What does that mean? What actually happens if someone passes or does not pass the sonar.tests property? Is this a redundant property if I pass sonar.exclusions and sonar.coverage.exclusions property as well?
Can someone please explain the use of these 3 properties like I’m a 5 year old and can someone please help update the official documentation too? The official documentation also does not even mention anything about sonar.coverage.exclusions property.
I will be happy to volunteer and contribute to the documentation if needed.
sonar.sources and sonar.tests are two properties used to define where are your main/business source files and where are your test files in your project.
If you do nothing, by default with the SonarScanner CLI, all source files of your project will be considered as “main” and the specific rules that run on test files won’t be executed.
When you are using the SonarScanner for Maven or Gradle, you have most of the time nothing to do because sonar.sources and sonar.tests are set automatically.
The “inclusions” and “exclusions” properties, are used to fine tune what you want or don’t want to be part of the scope of your scan.
You have:
sonar.test.inclusions + sonar.test.exclusions to be used to fine tune the scope of test files to be part of your scan (see documentation of SonarCloud that is more precise than the one of SonarQube for test files: Analysis Scope | SonarCloud Docs)

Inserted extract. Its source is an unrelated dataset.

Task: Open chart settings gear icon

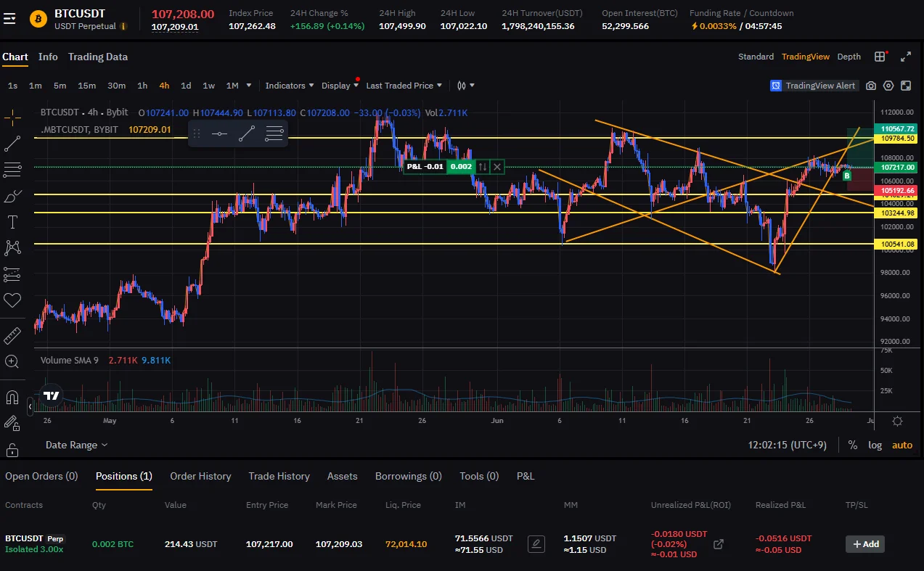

Warning: there is a typo in the property names you shared, there is no “s” at the end of “sonar.test.xxx”, it’s sonar.test.inclusions and sonar.test.exclusions. I know it’s boring to have such inconsistency in property names, hopefully, we will fix that one day.
Hi @Abhijeet_Vaikar. We completely rewrote the Analysis Parameters (formerly Narrowing the Focus) page since this thread was last active. Do these examples help?
scroll down to the 4th and 5th examples to see the sonar.tests and sonar.test.inclusions diagrams.
If the diagrams and new text don’t help, I’d like feedback on where we can improve.